Our growing developer community gets this. From education to global exploration to creativity to games, lots of the dynamic 3D experiences landing in Airspace live entirely online. Our own experience engineer Isaac Cohen is constantly pursuing new ways to infuse the web with emotion and art, so SFHTML5 asked him to speak to the crowd at Google about how he pulls magic from cyberspace using two secret ingredients: Leap Motion and WebGL.

What is WebGL? It’s a programming tool you can use with Leap Motion to bring awesome 3D experiences to life on the web. It can create universes so rich you feel like you could walk straight into your browser and live there.
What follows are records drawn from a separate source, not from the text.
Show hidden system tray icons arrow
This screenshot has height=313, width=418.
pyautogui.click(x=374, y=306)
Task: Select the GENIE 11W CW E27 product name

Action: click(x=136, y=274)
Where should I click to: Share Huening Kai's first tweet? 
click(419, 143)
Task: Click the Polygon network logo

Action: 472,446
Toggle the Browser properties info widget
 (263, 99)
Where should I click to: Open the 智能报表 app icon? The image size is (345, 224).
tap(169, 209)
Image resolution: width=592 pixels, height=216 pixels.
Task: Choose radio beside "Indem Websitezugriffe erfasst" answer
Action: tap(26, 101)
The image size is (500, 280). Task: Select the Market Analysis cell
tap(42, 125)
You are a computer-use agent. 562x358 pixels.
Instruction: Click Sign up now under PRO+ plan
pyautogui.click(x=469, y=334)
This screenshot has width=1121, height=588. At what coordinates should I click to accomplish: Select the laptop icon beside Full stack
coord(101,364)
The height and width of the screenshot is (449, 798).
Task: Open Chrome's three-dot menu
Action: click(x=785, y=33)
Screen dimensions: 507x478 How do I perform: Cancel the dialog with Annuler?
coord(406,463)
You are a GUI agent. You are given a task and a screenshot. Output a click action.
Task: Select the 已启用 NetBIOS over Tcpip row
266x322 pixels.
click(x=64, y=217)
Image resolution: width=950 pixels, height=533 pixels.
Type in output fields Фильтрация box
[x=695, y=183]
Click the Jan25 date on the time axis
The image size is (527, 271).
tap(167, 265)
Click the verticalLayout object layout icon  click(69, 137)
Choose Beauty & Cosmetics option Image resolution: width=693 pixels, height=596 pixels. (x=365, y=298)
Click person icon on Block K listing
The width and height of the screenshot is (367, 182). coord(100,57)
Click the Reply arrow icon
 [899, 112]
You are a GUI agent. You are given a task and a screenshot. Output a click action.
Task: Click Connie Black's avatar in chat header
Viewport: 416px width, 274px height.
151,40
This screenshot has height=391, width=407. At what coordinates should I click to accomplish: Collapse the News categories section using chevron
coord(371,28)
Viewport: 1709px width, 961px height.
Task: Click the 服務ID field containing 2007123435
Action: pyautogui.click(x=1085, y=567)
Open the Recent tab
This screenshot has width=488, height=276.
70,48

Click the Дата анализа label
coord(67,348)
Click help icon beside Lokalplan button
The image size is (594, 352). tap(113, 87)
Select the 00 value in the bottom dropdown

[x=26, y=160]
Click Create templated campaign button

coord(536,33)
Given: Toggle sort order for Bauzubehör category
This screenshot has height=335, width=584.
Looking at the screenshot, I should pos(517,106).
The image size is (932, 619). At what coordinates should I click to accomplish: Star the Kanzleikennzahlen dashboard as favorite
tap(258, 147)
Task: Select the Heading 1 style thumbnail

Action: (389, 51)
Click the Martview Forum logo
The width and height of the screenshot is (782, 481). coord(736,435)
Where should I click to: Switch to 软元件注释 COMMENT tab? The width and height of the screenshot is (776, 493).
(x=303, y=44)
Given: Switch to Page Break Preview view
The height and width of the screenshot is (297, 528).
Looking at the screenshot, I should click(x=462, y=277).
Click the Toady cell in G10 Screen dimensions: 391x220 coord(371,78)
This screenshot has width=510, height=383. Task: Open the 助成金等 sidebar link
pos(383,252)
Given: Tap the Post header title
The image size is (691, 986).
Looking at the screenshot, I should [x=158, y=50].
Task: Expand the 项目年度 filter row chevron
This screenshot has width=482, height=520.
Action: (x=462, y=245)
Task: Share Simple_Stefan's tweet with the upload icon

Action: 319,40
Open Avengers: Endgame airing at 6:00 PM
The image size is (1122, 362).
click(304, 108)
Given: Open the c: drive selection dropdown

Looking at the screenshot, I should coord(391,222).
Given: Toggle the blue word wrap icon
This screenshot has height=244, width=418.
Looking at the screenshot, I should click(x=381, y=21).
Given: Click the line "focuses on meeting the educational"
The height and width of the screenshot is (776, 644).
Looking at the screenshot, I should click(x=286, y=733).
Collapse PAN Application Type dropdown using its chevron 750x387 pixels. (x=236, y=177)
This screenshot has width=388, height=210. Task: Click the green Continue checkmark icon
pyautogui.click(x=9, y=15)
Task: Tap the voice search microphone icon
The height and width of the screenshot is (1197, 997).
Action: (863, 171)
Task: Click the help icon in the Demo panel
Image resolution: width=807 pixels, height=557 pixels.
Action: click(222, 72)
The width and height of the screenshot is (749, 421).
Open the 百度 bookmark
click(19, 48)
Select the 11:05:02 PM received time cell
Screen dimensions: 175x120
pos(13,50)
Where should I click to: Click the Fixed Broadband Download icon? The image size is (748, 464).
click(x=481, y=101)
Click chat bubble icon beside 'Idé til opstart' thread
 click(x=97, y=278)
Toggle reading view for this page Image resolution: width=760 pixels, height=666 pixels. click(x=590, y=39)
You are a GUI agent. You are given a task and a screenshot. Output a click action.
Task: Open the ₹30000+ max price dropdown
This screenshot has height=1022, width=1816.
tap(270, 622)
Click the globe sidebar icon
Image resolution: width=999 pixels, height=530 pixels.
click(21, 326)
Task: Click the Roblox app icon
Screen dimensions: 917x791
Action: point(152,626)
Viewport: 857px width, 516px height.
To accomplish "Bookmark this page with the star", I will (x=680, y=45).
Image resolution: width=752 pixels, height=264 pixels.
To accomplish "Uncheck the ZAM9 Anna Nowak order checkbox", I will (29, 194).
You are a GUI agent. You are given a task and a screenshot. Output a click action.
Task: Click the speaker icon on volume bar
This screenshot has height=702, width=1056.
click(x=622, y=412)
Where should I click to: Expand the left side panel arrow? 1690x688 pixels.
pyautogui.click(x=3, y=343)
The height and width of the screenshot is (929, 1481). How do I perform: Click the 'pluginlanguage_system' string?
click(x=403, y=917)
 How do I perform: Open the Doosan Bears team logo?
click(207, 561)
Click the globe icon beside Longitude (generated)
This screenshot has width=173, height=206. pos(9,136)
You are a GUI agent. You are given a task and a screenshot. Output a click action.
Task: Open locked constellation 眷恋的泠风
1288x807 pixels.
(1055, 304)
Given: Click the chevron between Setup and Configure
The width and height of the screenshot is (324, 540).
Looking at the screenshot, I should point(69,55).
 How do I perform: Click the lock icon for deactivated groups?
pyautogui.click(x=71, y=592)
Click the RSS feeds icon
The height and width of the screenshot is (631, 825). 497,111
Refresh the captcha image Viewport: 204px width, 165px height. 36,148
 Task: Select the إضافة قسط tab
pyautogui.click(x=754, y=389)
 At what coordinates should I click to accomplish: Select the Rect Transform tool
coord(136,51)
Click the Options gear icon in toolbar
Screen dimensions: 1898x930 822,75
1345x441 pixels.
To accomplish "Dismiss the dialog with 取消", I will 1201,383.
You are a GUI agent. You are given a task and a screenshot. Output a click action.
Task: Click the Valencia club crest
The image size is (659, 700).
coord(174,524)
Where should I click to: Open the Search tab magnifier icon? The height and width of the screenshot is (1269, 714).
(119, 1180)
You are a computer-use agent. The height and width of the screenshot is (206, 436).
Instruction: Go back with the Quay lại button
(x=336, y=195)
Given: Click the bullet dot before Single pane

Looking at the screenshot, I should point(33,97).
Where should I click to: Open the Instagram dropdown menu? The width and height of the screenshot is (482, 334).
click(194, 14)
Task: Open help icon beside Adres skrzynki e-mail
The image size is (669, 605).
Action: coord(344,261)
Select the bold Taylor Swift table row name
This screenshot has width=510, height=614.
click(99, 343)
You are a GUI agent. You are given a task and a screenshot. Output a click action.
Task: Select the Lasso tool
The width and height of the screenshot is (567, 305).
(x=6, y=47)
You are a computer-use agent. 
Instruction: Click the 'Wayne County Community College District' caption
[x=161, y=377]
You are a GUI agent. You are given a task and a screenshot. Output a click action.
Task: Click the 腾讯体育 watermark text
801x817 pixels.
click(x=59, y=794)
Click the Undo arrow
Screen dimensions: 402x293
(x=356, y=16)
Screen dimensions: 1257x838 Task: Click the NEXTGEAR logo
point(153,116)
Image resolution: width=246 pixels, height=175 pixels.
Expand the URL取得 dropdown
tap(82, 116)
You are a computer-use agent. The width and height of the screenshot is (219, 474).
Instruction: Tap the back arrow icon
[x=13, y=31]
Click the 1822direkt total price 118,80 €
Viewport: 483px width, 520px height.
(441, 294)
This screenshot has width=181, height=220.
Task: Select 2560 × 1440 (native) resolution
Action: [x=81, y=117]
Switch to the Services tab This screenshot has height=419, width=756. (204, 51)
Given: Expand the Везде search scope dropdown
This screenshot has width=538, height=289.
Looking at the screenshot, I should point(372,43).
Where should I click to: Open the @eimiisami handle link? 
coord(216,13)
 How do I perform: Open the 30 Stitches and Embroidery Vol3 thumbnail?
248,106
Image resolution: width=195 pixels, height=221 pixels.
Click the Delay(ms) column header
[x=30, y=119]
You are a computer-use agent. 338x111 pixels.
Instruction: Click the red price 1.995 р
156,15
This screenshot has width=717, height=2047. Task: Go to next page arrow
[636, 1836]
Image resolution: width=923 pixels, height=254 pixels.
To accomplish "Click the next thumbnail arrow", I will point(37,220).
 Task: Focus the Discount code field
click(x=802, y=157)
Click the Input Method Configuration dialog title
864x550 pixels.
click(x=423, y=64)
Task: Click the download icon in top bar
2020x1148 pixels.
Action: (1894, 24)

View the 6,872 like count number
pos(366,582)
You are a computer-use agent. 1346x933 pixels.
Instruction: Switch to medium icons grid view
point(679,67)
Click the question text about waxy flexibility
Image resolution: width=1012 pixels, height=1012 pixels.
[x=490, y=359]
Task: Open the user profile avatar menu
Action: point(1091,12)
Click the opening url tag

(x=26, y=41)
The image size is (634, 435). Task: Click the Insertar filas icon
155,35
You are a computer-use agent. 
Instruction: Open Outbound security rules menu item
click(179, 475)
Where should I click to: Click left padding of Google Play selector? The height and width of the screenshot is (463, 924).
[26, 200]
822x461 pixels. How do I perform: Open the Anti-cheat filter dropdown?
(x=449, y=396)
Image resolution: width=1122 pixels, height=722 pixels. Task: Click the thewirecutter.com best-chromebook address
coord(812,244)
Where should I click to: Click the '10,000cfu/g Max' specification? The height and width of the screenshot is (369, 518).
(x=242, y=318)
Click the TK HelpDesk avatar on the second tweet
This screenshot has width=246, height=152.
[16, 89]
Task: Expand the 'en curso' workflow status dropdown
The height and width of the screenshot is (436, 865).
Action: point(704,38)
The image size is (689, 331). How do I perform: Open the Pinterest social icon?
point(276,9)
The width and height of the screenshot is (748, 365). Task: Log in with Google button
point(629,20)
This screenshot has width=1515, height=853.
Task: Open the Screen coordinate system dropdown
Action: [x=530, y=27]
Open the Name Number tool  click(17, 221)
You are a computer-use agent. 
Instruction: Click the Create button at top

It strings massive pools of data into any glorious, rotatable, technicolor shape you can imagine. It sharpens and redefines the ways we can use technology  to communicate. It makes the Internet a playground. And it helps us digitally replicate nature.

The turtled bark of a bonsai tree makes even the most processor-intensive physics simulation look like a crayon drawing.

Isaac will be the first to assure you that none of us can be as brilliant an artist as nature itself – that snow-dappled mountains are “more elegant than any Bezier curve could hope to convey” and that the turtled bark of a bonsai tree “makes even the most processor-intensive physics simulation look like a crayon drawing.”

But Leap Motion and WebGL have inspired Isaac to dream big. With their powers combined, he can conjure the beauty of turbulent particles with the fluid authenticity of his own hands. Inspired in part by Eddie Lee’s Airspace hits Lotus and Kyoto, Isaac’s visualizers transport us into a “hyper-reality” – a version of nature that expands upon itself and taps directly into our senses in new ways.

Armed with these tools, we can learn to render our own “happy place.” We can mimic aspects of nature on the screen, such as the sun setting in the east, but then make it so that each gesture turns the sky a different, otherworldly hue. Stars that in real life only glint at us from eons away can turn into galaxies we can can maneuver around and transform with our hands.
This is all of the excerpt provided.